Last month while we were visiting the M.A.D. Gallery in Geneva, we decided to work on this special review with live pictures of the fascinating MB&F Horological Machine No.5 in red gold. After the original Horological Machine N.5 5 in zirconium was presented in 2012, most would wonder why would MB&F craft the HM5 in a limited edition of 66 pieces in red gold. Well, because they thought it would look damn beautiful and they were damn right. Perusing this watch in the flesh was an exhilarating experience and a tremendous joy.
This watch inspired by iconic watches from the 70s —with a similar case shape— like the Girard-Perregaux Casquette LED, the Amida Digitrend Jump Hour and even the Bulova Computron Driver, comes full of surprises.
Fitted with an 18K Red gold and titanium case —with internal water resistant titanium engine container— measuring 51.5mm x 49mm x 22.5mm, a slide button to open/close its back louvers and exhaust ports to drain water, the HM5 RT is something out of this world and conceived in the most futuristic and flawless way possible.
Perhaps one of the most interesting features of this fascinating timepiece is the way the hour and minutes are shown via a display that faces the front of the watch, but where the time is indicated with bi-directional jumping hours that are inverted, reflected at a 90° angle and magnified at a 20%. The smoked optical grade sapphire crystal with anti-reflective treatment on both sides and magnification provides excellent readability in any angle. Looking at this watch directly from the front, definitely brings memories of WALL-E the romantic robot from Pixar's science fiction animated movie with the same name.
HM5 RT has a mechanical movement, but its inspired by an era when quartz was king. The rear louvers on super cars block light, but on the HM5 RT they let light in. Befitting its automotive heritage, HM5 RT has exhaust pipes, but they drain water. The gold endowing the HM5 RT case with such a rich lustrous glow was found on earth, but was actually created billions of years ago in deep space. The louvers are angled and the back of the watch appears as if it was the rear window of the iconic DeTomaso Mangusta but fitted with louvers. Frankly, a watch doesn't get any sexier than this.
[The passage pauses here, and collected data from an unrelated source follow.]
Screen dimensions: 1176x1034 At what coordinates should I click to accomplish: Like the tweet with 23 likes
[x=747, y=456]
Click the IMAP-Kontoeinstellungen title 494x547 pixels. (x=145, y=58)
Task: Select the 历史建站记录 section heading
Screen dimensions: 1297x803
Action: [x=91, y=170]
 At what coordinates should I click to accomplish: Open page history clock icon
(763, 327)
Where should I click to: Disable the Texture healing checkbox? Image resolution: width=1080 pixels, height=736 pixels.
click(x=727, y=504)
Via the display case back of the Horological Machine No. 5 —HM5 RT— one can see the amazing beating heart inside this timepieces. The display case back also reveals the surprise of an inner case. Like a Russian Matryoshka doll, peeling away one layer reveals a second case in titanium/zirconium. The reason for housing the movement in an inner container is for water resistance. Jean-François Mojon, Vincent Boucard and the team at Chronode developed the HM5 movement. The automatic calibre is composed of 224 parts, 30 jewels, a battle-axe 22K gold ‘mystery ’ rotor and is fully hand-finished. Opposed to what one would think, the discs with the hours and minuted are actually placed in horizontal position but displayed vertically thanks to the reflection and magnification of a sapphire crystal optical prism. It may appear simple, but it’s very complicated. Jumping hours are bi-directional, enabling the time to be easily set both forwards and backwards —via the crown located at the back of the watch or what would be considered the 12 o'clock position on a conventional watch. The two mineral glass disks of the hours and minutes are supported by a flat wide bridge and the disks overlap to maximize their diameter and space for large legible numerals.
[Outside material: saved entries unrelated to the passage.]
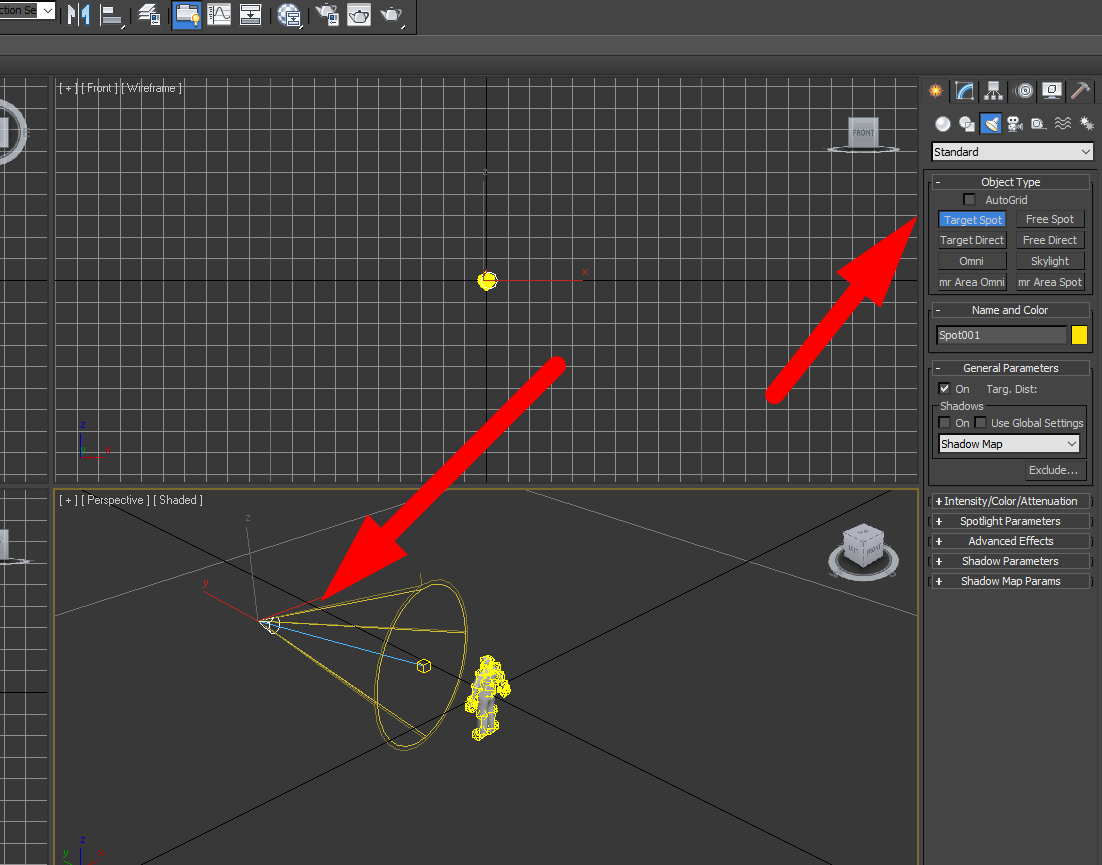
Task: Open the Standard light type dropdown
Action: pyautogui.click(x=1012, y=152)
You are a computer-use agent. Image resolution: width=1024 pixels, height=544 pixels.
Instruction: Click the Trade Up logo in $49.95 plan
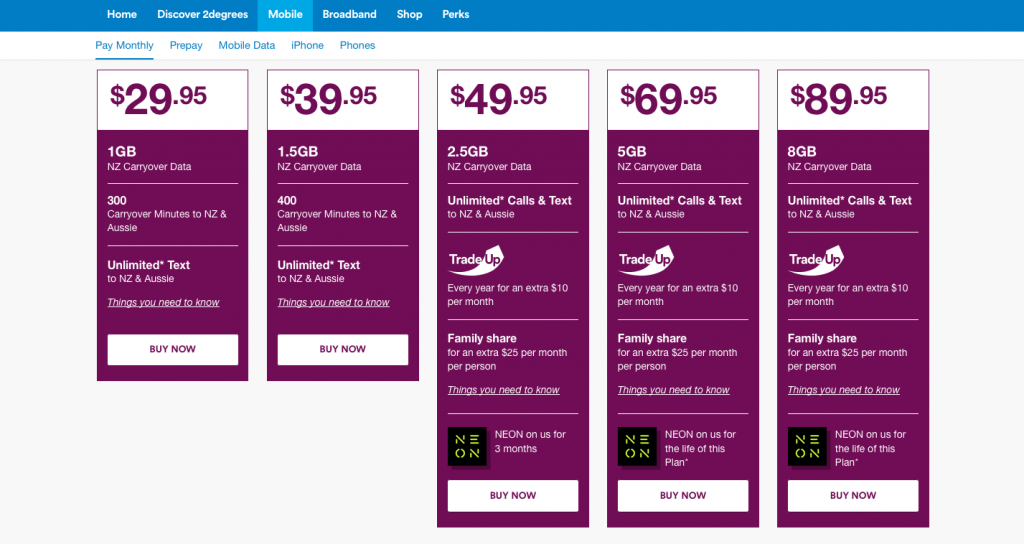pos(476,260)
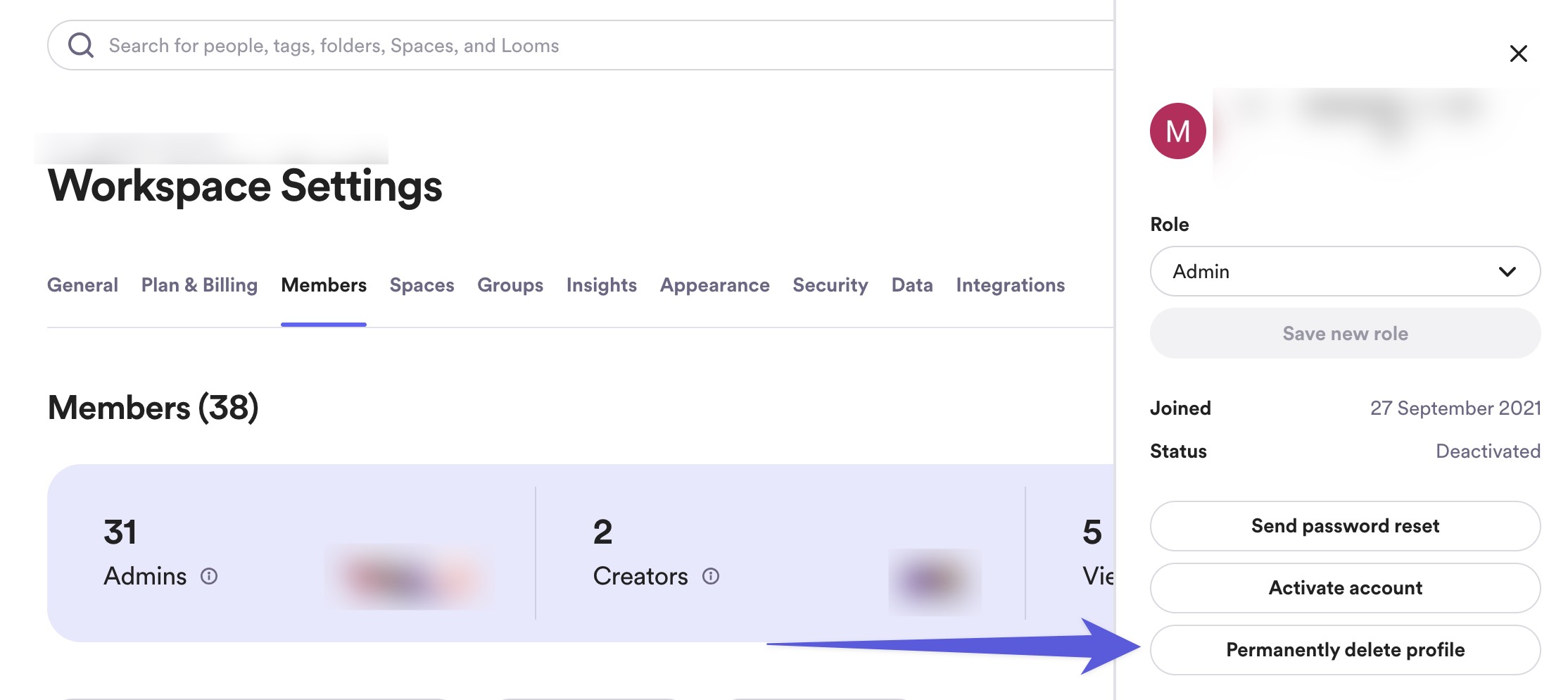Open the Plan & Billing tab

click(x=199, y=285)
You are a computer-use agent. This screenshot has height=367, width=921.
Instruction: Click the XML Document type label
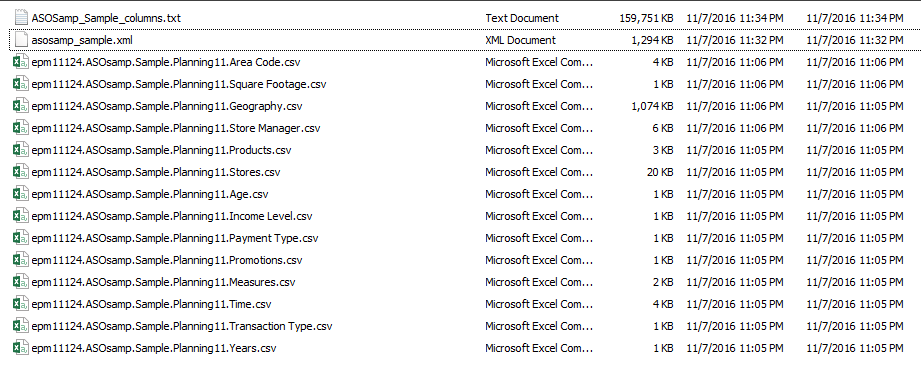(x=520, y=40)
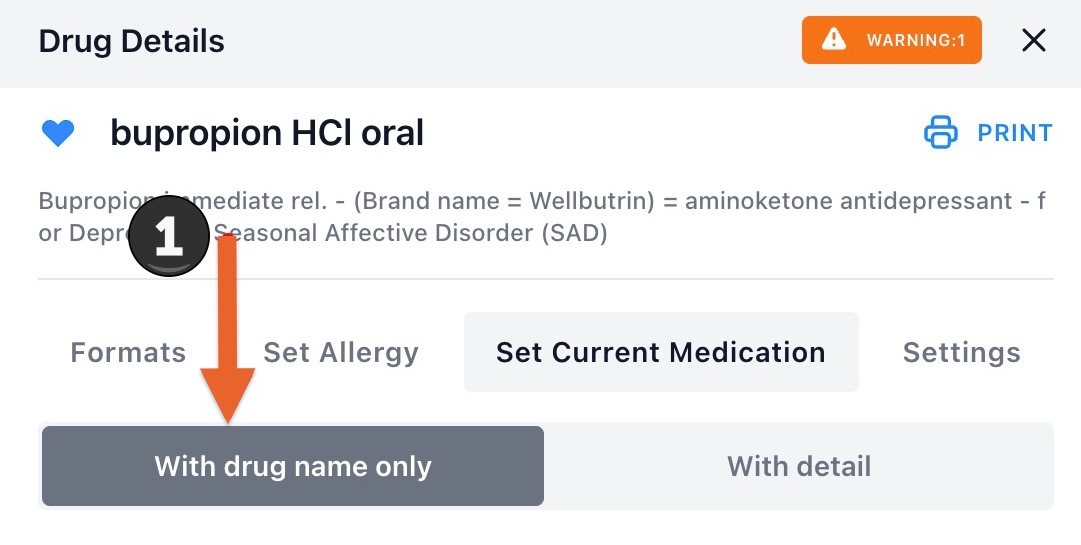The image size is (1081, 545).
Task: Click the numbered step 1 badge
Action: tap(169, 236)
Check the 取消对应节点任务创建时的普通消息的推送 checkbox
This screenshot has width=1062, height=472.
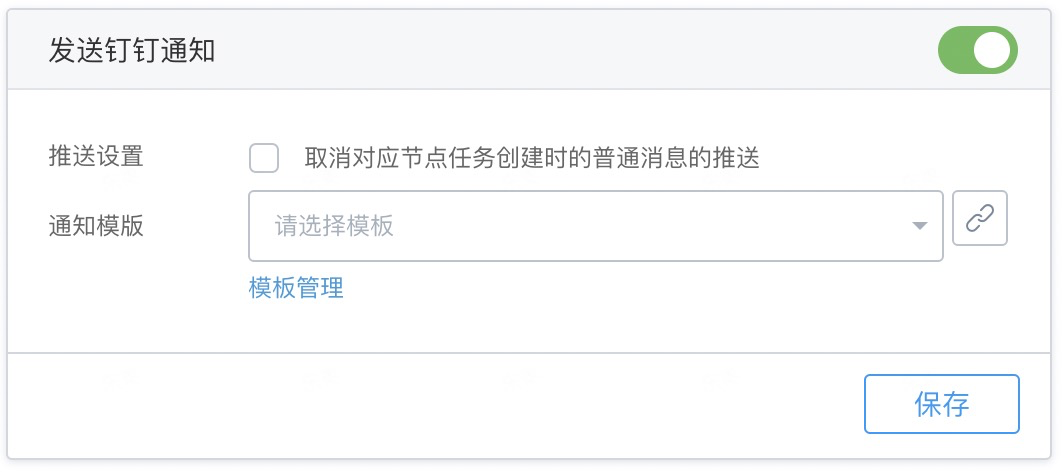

To round out the amazing design of the MB&F Horological Machine No. 5 in Red Gold, the watch is fitted with a black rubber strap with pin buckle. The strap features oval perforations as well as very thin ridges to match the ridges on the back of the case and the oval display window on the front. Although the rubber on the strap is very malleable and comfortable, the ridged texture on it is a magnet for collecting dust and lint.
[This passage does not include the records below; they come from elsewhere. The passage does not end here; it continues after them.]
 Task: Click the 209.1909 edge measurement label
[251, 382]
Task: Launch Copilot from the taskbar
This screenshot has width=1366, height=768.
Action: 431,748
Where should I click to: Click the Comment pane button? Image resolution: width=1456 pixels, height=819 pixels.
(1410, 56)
On the wrist, be prepared to wear a very unconventional watch with a funky but very comfortable fit. Once you strap this timepiece to your wrist, be prepared to be transported back to the future. While the design of the case and the time display window are very reminiscent of those 70s iconic watches, the craftsmanship, finish and overall design of this watch is definitely years ahead of our time. Without a doubt, this is another singular and fascinating creation from MB&F.